Exercise instructions: Render the items as a JSON list of strings, one string per line and blank lines omitted, starting with the line that contains "Image resolution: width=1000" and going on through the line that contains "coord(159,444)".

Supplied material:
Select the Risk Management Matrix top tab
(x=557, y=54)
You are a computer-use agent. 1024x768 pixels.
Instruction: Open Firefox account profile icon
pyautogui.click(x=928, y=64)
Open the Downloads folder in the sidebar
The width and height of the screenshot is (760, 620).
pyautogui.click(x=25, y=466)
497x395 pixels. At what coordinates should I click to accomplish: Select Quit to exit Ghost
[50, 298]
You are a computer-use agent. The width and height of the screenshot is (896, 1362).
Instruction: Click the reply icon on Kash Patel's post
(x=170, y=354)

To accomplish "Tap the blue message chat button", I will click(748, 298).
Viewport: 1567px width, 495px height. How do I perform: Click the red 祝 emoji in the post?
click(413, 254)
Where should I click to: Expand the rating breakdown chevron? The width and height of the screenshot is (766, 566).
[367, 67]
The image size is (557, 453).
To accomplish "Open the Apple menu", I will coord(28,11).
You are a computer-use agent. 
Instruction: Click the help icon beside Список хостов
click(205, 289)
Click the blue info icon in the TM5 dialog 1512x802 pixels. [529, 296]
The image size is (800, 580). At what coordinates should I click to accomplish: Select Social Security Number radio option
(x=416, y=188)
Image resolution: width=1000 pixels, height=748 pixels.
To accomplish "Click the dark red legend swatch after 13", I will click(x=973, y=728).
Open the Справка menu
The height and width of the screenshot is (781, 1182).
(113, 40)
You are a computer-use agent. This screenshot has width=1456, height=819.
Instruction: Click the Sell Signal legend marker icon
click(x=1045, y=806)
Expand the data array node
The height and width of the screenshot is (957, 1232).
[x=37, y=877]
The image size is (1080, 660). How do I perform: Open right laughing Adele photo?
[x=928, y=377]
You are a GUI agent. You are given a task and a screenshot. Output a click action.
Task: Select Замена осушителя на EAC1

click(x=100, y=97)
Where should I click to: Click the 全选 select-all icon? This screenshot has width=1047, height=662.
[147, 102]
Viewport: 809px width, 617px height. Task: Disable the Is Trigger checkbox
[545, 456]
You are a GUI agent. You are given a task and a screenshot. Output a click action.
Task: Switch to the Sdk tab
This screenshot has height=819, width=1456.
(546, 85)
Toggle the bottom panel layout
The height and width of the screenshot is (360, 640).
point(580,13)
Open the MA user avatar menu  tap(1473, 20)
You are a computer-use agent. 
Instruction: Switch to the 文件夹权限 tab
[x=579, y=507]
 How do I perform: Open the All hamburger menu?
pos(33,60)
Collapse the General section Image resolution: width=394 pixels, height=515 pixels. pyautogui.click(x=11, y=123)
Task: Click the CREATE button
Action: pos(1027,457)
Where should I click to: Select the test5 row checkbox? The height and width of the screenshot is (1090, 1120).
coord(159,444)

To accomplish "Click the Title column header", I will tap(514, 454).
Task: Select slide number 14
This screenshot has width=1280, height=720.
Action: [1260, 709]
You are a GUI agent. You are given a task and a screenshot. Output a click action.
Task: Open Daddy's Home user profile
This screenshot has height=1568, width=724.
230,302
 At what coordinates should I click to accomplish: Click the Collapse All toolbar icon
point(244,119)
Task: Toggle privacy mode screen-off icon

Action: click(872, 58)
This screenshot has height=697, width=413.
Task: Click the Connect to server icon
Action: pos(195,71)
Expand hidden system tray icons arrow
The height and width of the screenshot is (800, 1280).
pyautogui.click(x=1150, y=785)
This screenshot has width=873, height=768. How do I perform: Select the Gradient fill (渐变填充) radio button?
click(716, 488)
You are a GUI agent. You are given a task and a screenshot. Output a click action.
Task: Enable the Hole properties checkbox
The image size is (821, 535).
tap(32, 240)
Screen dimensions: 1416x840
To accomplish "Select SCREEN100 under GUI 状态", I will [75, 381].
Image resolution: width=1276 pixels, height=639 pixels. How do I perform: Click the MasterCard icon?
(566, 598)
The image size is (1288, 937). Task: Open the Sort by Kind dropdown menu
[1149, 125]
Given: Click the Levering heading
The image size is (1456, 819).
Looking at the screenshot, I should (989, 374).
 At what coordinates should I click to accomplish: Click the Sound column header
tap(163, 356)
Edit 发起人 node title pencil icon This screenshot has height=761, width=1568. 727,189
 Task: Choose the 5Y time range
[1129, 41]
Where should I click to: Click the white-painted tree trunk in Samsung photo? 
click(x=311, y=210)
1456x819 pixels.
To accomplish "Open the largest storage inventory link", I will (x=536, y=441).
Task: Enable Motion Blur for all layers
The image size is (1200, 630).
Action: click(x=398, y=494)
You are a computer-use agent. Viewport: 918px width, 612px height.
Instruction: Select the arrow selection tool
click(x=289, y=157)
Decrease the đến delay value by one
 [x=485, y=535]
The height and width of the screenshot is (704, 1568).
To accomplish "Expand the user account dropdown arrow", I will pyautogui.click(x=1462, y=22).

Answer to this task:
[
  "Image resolution: width=1000 pixels, height=748 pixels.",
  "To accomplish \"Click the dark red legend swatch after 13\", I will click(x=973, y=728).",
  "Open the Справка menu",
  "The height and width of the screenshot is (781, 1182).",
  "(113, 40)",
  "You are a computer-use agent. This screenshot has width=1456, height=819.",
  "Instruction: Click the Sell Signal legend marker icon",
  "click(x=1045, y=806)",
  "Expand the data array node",
  "The height and width of the screenshot is (957, 1232).",
  "[x=37, y=877]",
  "The image size is (1080, 660). How do I perform: Open right laughing Adele photo?",
  "[x=928, y=377]",
  "You are a GUI agent. You are given a task and a screenshot. Output a click action.",
  "Task: Select Замена осушителя на EAC1",
  "click(x=100, y=97)",
  "Where should I click to: Click the 全选 select-all icon? This screenshot has width=1047, height=662.",
  "[147, 102]",
  "Viewport: 809px width, 617px height. Task: Disable the Is Trigger checkbox",
  "[545, 456]",
  "You are a GUI agent. You are given a task and a screenshot. Output a click action.",
  "Task: Switch to the Sdk tab",
  "This screenshot has height=819, width=1456.",
  "(546, 85)",
  "Toggle the bottom panel layout",
  "The height and width of the screenshot is (360, 640).",
  "point(580,13)",
  "Open the MA user avatar menu  tap(1473, 20)",
  "You are a computer-use agent. ",
  "Instruction: Switch to the 文件夹权限 tab",
  "[x=579, y=507]",
  " How do I perform: Open the All hamburger menu?",
  "pos(33,60)",
  "Collapse the General section Image resolution: width=394 pixels, height=515 pixels. pyautogui.click(x=11, y=123)",
  "Task: Click the CREATE button",
  "Action: pos(1027,457)",
  "Where should I click to: Select the test5 row checkbox? The height and width of the screenshot is (1090, 1120).",
  "coord(159,444)"
]